Reporters Without Borders, an organization that we hear about these days, has complained that Yahoo! has disregarded ethical concerns in an effort to maintain a good business relationship with the Chinese Government.

There are other cases that are similar to this.

Last month, Google, an American company--a great American success story, I might add--agreed to censor its search engine results in China, agreeing to free-speech restrictions in exchange for better access to the fast-growing Internet market in China.

This shows you the power of money and profits over ethics and morality when it comes to doing these kinds of things.

Google, last month, rolled out a new version of its search engine that is easier, specifically for use in China. What has happened is, previously Government barriers that were set up to suppress information had prevented the Chinese users from using Google at all. So in order to obtain a Chinese license, Google has agreed to omit Web content that the country's Government officials find objectionable.
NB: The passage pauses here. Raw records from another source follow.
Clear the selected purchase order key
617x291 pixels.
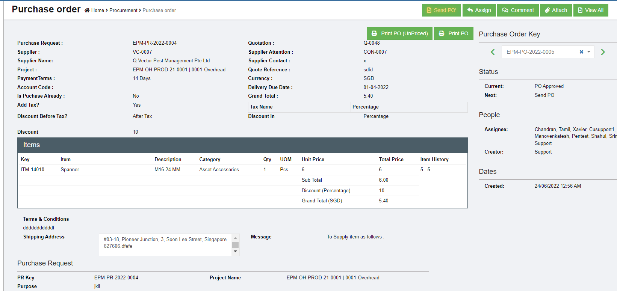point(581,52)
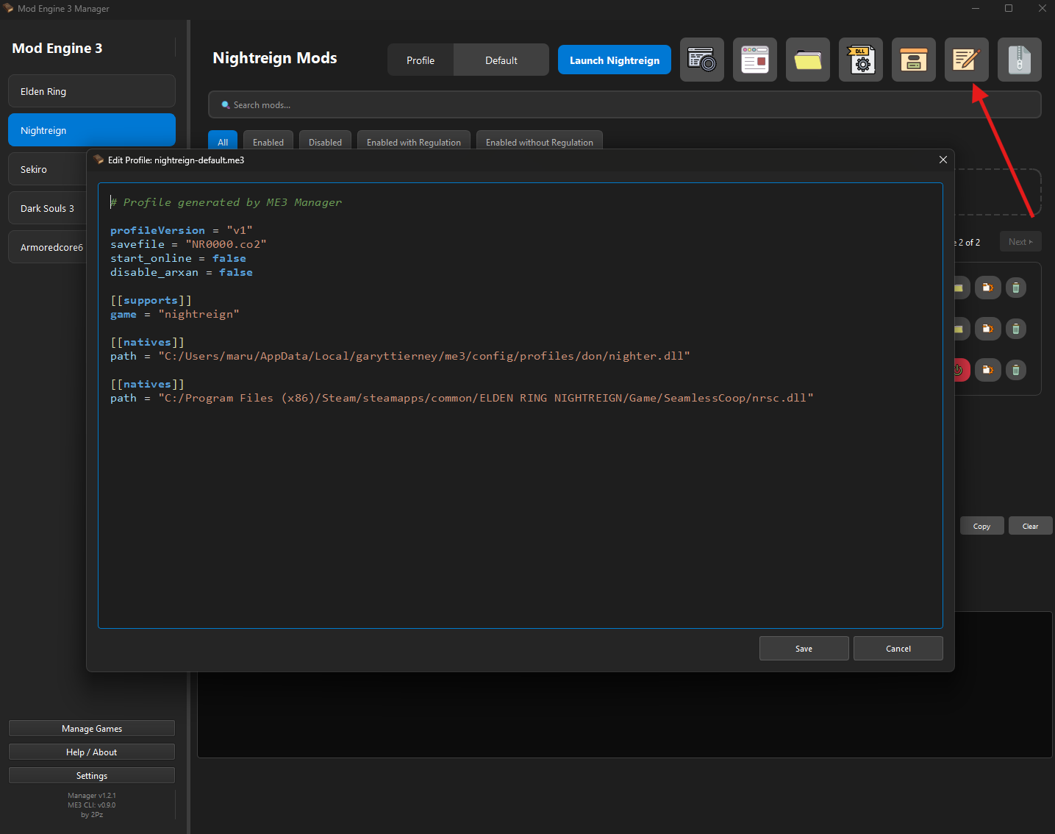Click the gray zip archive icon
The width and height of the screenshot is (1055, 834).
(1019, 60)
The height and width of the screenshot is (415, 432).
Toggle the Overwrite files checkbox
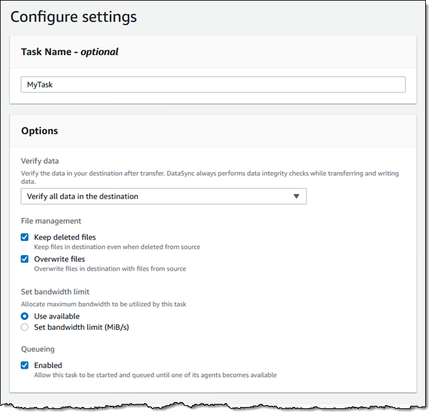coord(25,259)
That includes information about Taiwan's independence and the Tiananmen Square massacre, and so on.

It is particularly concerning, I think to me and to a lot of others, that we have American companies helping the Chinese authorities track down a journalist who did nothing wrong, was engaged in some free speech, and now sits in prison for 10 years.
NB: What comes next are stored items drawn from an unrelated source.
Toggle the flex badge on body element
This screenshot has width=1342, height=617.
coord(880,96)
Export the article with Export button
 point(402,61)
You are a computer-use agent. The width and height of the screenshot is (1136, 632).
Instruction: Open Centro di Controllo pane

But I digress. My main point is that we have a pretty serious trade problem.

It is a trade problem that is significant in a lot of ways, and is by no means limited to China. We run very large trade deficits with everyone with whom we have had a trade agreement. We run big trade deficits with Mexico. We run big trade deficits with Canada, with Europe, with Japan, and yes, with China. A part of it, of course, is the basic incompetence of our trade negotiators. And the other part is a trade strategy that has been embraced by this and previous administrations and this Congress that chants about ``free trade''--not caring, of course, whether trade is fair--and has allowed American corporations to decide to structure trade in its own image. And that image is to decide it wants to produce where it is cheap; that is, take Huffy bicycles away from Ohio and fire 900 workers. Move it to China, pay them 33 cents an hour, work them 7 days a week, 12 to 14 hours a day, and then send the Huffy bicycles to America to be sold in Sears, Wal-Mart, and Kmart and believe that is good for our country. It is not.
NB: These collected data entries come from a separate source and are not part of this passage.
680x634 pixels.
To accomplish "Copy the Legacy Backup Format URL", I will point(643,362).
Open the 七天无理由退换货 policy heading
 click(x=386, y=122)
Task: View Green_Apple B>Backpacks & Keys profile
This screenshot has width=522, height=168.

It might be good in the short run for some consumers in this country, but, after all, America is not going to be measured in the long term by what it consumes. It will be measured by what it produces. Economic health is about what you produce, not what you consume.

I believe this morning's announcement will produce one more large yawn at the White House, one more large yawn in the Congress. I do not know exactly what it is that is going to provide a tipping point that will finally convince policymakers we are headed toward very serious trouble. It is unsustainable to have a fiscal policy that increases the debt in this year from our budget policies of $704 billion and a trade policy that increases the trade debt in this year of $720 billion. That is $1.4 trillion in combined debt. That will choke this country.

We know better than that. We know what to do. We know better than to sit around on our hands and gnash our teeth and wipe our brow. We need to get busy and solve these problems. But first they have to be recognized. There is this blissful ignorance these days about a fiscal policy that is wildly offtrack and a trade policy that has not worked for some years, that is shipping America's jobs overseas and weakening this country.

This Congress and this President have a responsibility to address this head on. My colleague, LINDSEY GRAHAM from South Carolina, and I joined on the legislation I described yesterday, and I hope my colleagues will support it.

Mr. President, I yield the floor and suggest the absence of a quorum.